* The task
Please give the data again exactly, with no line dropped.

* Information provided
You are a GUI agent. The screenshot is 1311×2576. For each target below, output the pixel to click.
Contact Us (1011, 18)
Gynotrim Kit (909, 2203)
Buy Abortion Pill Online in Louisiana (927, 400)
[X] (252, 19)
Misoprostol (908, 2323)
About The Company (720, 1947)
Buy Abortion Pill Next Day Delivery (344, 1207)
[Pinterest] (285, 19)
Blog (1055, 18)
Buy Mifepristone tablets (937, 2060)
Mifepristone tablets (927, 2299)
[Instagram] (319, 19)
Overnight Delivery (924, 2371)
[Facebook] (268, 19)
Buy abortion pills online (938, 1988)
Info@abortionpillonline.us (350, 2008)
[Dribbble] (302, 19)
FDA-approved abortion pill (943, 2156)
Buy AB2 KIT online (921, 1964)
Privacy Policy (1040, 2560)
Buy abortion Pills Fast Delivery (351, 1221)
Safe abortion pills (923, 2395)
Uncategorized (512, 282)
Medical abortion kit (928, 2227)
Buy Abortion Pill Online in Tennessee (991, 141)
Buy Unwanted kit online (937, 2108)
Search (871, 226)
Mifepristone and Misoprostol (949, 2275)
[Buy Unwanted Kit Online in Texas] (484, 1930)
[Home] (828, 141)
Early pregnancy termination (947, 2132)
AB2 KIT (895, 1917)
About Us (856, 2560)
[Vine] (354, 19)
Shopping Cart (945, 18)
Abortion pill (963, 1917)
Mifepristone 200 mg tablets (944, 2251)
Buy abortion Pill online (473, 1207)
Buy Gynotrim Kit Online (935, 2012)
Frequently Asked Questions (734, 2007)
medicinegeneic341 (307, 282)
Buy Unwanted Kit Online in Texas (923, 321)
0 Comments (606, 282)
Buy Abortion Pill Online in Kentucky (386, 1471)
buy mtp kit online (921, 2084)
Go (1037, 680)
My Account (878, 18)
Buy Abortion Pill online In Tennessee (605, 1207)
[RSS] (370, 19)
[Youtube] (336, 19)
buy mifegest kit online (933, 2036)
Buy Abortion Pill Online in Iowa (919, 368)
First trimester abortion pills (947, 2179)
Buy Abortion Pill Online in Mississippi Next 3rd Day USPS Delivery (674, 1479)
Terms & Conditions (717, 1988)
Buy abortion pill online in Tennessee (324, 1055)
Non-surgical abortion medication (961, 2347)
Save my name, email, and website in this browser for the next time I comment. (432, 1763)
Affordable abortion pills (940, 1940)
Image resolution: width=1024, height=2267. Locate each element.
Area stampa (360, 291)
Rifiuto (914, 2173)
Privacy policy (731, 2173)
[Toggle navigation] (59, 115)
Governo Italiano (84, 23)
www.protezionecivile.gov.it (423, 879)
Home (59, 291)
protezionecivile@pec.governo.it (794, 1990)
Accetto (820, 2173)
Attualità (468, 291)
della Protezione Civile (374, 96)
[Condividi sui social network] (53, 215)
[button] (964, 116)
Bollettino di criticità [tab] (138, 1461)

* Solved exercise
You are a GUI agent. The screenshot is 1311×2576. For each target below, output the pixel to click.
Contact Us (1011, 18)
Gynotrim Kit (909, 2203)
Buy Abortion Pill Online in Louisiana (927, 400)
[X] (252, 19)
Misoprostol (908, 2323)
About The Company (720, 1947)
Buy Abortion Pill Next Day Delivery (344, 1207)
[Pinterest] (285, 19)
Blog (1055, 18)
Buy Mifepristone tablets (937, 2060)
Mifepristone tablets (927, 2299)
[Instagram] (319, 19)
Overnight Delivery (924, 2371)
[Facebook] (268, 19)
Buy abortion pills online (938, 1988)
Info@abortionpillonline.us (350, 2008)
[Dribbble] (302, 19)
FDA-approved abortion pill (943, 2156)
Buy AB2 KIT online (921, 1964)
Privacy Policy (1040, 2560)
Buy abortion Pills Fast Delivery (351, 1221)
Safe abortion pills (923, 2395)
Uncategorized (512, 282)
Medical abortion kit (928, 2227)
Buy Abortion Pill Online in Tennessee (991, 141)
Buy Unwanted kit online (937, 2108)
Search (871, 226)
Mifepristone and Misoprostol (949, 2275)
[Buy Unwanted Kit Online in Texas] (484, 1930)
[Home] (828, 141)
Early pregnancy termination (947, 2132)
AB2 KIT (895, 1917)
About Us (856, 2560)
[Vine] (354, 19)
Shopping Cart (945, 18)
Abortion pill (963, 1917)
Mifepristone 200 mg tablets (944, 2251)
Buy abortion Pill online (473, 1207)
Buy Gynotrim Kit Online (935, 2012)
Frequently Asked Questions (734, 2007)
medicinegeneic341 (307, 282)
Buy Unwanted Kit Online in Texas (923, 321)
0 Comments (606, 282)
Buy Abortion Pill Online in Kentucky (386, 1471)
buy mtp kit online (921, 2084)
Go (1037, 680)
My Account (878, 18)
Buy Abortion Pill online In Tennessee (605, 1207)
[RSS] (370, 19)
[Youtube] (336, 19)
buy mifegest kit online (933, 2036)
Buy Abortion Pill Online in Iowa (919, 368)
First trimester abortion pills (947, 2179)
Buy Abortion Pill Online in Mississippi Next 3rd Day USPS Delivery (674, 1479)
Terms & Conditions (717, 1988)
Buy abortion pill online in Tennessee (324, 1055)
Non-surgical abortion medication (961, 2347)
Save my name, email, and website in this browser for the next time I comment. (432, 1763)
Affordable abortion pills (940, 1940)
Image resolution: width=1024, height=2267. Locate each element.
Area stampa (360, 291)
Rifiuto (914, 2173)
Privacy policy (731, 2173)
[Toggle navigation] (59, 115)
Governo Italiano (84, 23)
www.protezionecivile.gov.it (423, 879)
Home (59, 291)
protezionecivile@pec.governo.it (794, 1990)
Accetto (820, 2173)
Attualità (468, 291)
della Protezione Civile (374, 96)
[Condividi sui social network] (53, 215)
[button] (964, 116)
Bollettino di criticità [tab] (138, 1461)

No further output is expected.